Das Album selbst ist aber alles andere als Müll, für mich nicht weniger als das beste Release dieses Jahres bisher. Woran ich das festmache? Nun, das Album lief den ganzen Tag und wurde immer noch nicht langweilig. Die Soundkreationen sind sehr vielschichtig, mit Einflüssen aus allen möglichen Genres von orchestralen Stücken bis Electronica. Die Gästeliste liest sich auch recht gut, von DeLaSoul über Mos Def & Snoop bis Kano ist alles dabei, sogar eine Brass Band und ein Orchester ließen sich zu Kollaborationen überreden.
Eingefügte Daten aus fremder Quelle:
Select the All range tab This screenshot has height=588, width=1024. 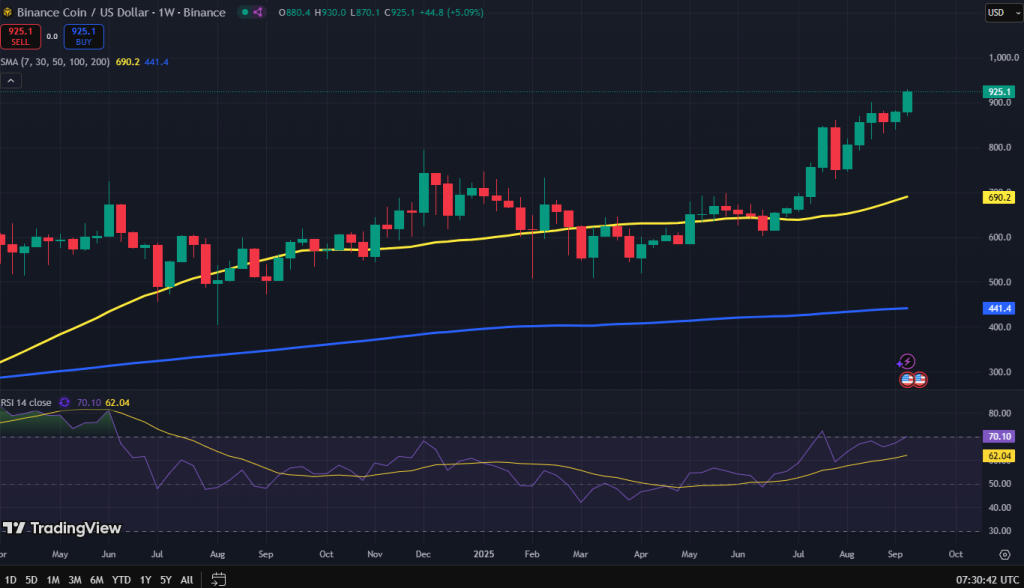pos(186,579)
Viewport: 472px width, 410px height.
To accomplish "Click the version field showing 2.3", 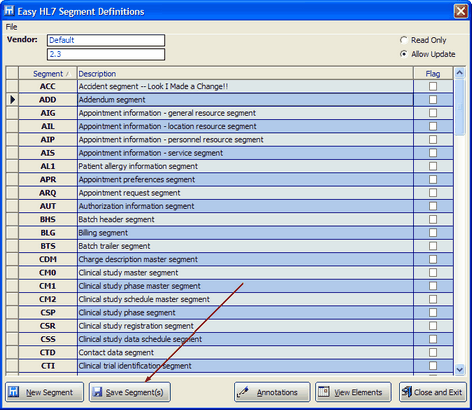I will tap(106, 54).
Nach einen von Streichern getragenem Intro heisst euch der gute Snoop gleich willkommen in Plastic Beach. Musikalisch wird der Track vom Hypnotic Brass Ensemble getragen. Das ganze ist tatsächlich sehr hypnotisch und eingängig. Danach kommt mit White Flag auf dem Kano, Bashy und das Lebanese National Orchestra for Oriental Arabic Music gefeatured sind und gleich einen ersten Höhepunkt des Albums markiert. Rhinestone Eyes ist dann wieder ein typischer Gorillaz Track mit Gesang und chilligem Groove. Stylo, die erste Single mit Mos Def und Bobby Womack, folgt und führt die Reihe sehr guter Tracks weiter. Bei Superfast Jellyfish mit DeLaSoul musste ich bei dem Chorus irgendwie an das Vampire Weekend Album denken, denn die Tracks klingen sehr ähnlich. Ich will euch jetzt nicht mit noch mehr Trackbeschreibungen langweilen, hört euch einfach den synthie getriebenen Sound selbst an. Für mich handelt es sich hier um ein großes Stück Musik mit Wiederhörwert, auch wenn insgesamt etwas die Kohärenz fehlt. Aber das ist sicherlich gewollt bei der verwobenen Mischung aus Stilrichtungen.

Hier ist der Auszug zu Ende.